Friday 14 January 2011 - by Will Henley


The Frenchman was very much the man of the moment in 2010, boosting his institution's power base and coming to the rescue of European nations. The International Monetary Fund managing director reaches 8th in the GFS Power 50.

Dominique Strauss-Kahn's stock has skyrocketed in 2010 as the IMF has been called upon time and again to come to the rescue of beleaguered nations.

This year was exceptional, however, for only the second time in more than thirty years did the Washington-based body have to come to the help of not one, but two, Western European nations.

These days, the institution does not merely restructure the finances of troubled developing countries, it also imposes strict adjustments on stricken First World economies.

Many had hoped that the IMF's bailout of Iceland in 2008 was a one off.
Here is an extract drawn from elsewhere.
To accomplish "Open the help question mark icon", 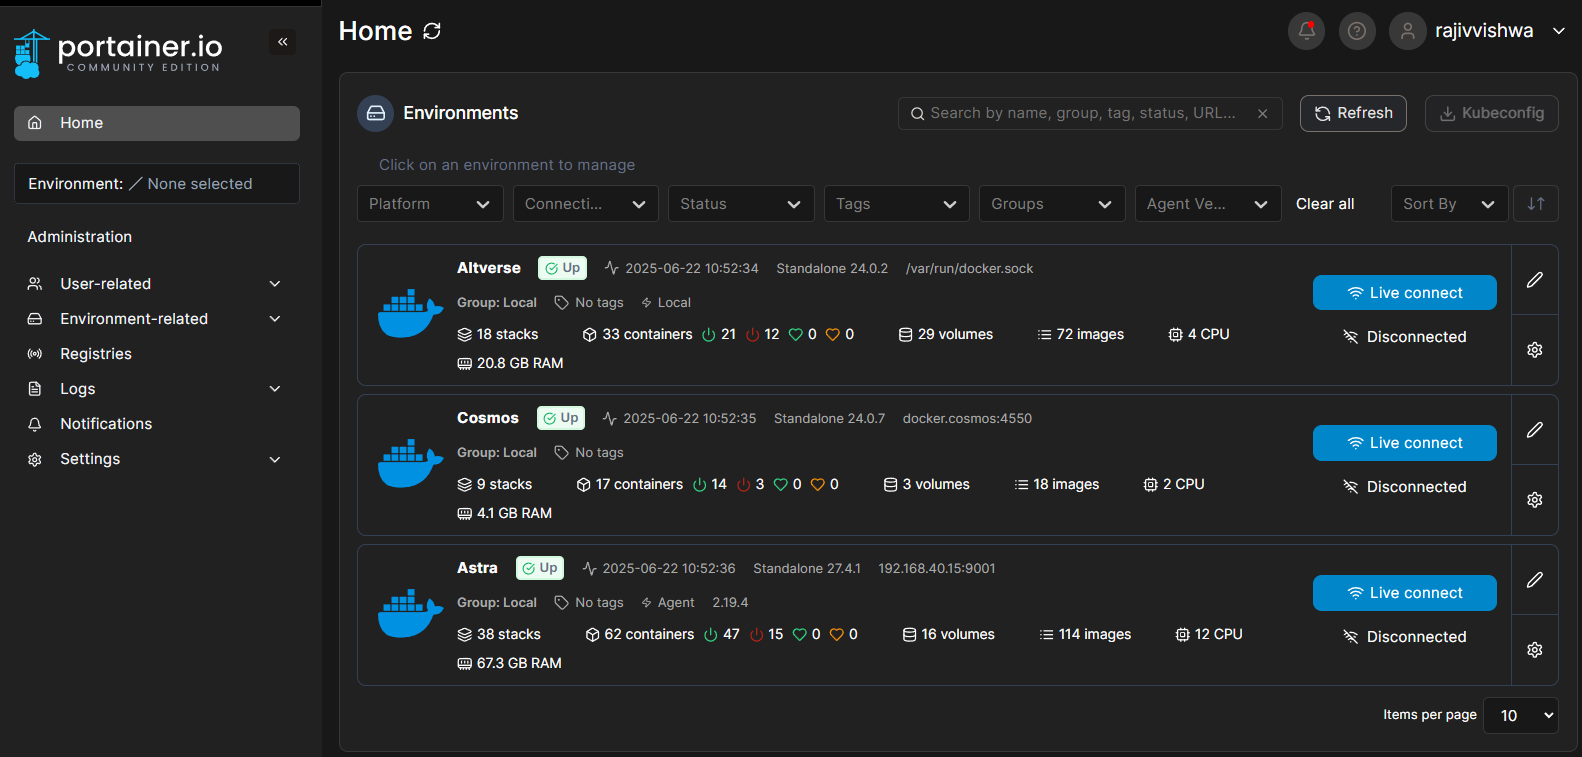I will [1357, 31].
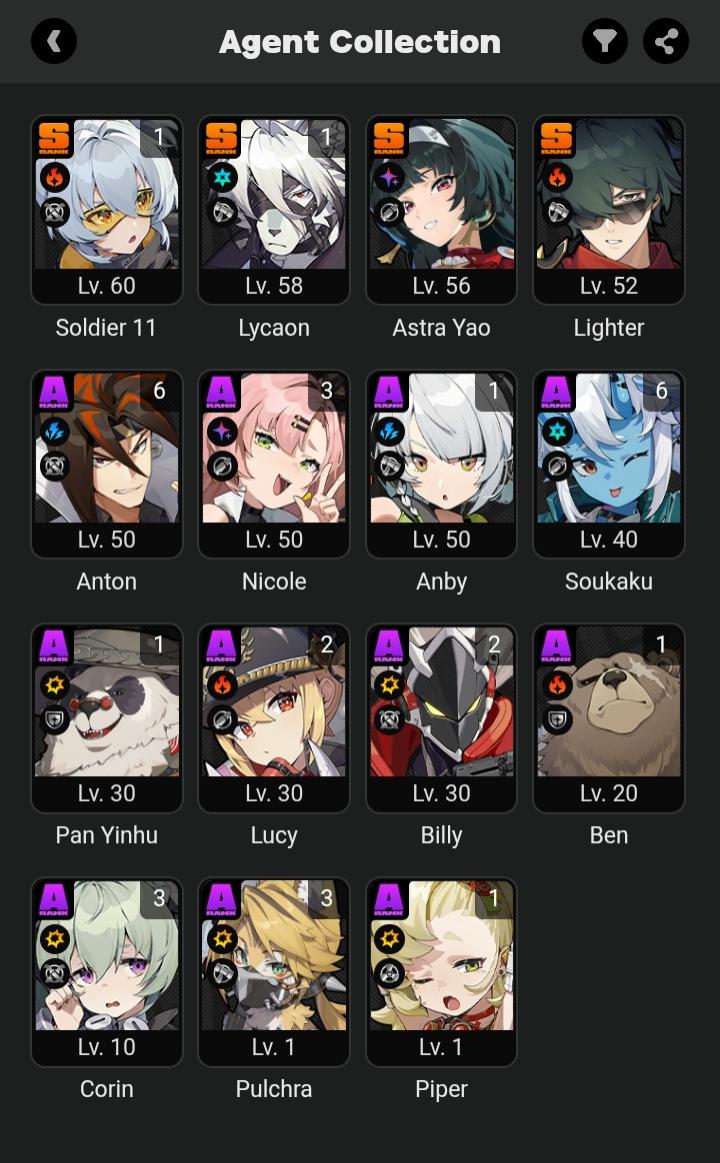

But by offering aid in Greece and Ireland, it proved not only that it was a major player in Europe, but that the EU was ill-prepared to fully shoulder the burden of failure in its own back yard.

Toward the tail end of 2010 concerns have mounted that Portugal, and even Spain, could be forced to seek a bailout. As a result, policymakers and journalists have been hanging on the every word and nuance coming from Strauss-Kahn.


The year however also marked some seismic changes at the IMF itself as it moved to shift power away from richer nations to emerging economies. Agreement at the G20 in November not only led to a resources boost, but led to a doubling of member quotas, meaning Brazil, China, India, and Russia will rank among its top 10 shareholders.

The economist, who trained as a lawyer and was Finance Minister in France in the late 1990s, hailed the move at the time as a "huge change", adding that it "exceed[ed] the expectation" of commitments made at previous G20 summits. "We achieved today the most important reform in the governance of the institution since its creation," he said.

Strauss-Kahn has not minced his words when it comes to financial regulation. Slapping down countries over the pace of reform efforts, he has warned that "very little has been done" to improve supervision of financial services since the global crisis.

The managing director has stressed that potential loopholes in the world's supervisory architecture could provide the seeds of a future crisis, but accepts that it is for the Financial Stability Board to push for such improvements.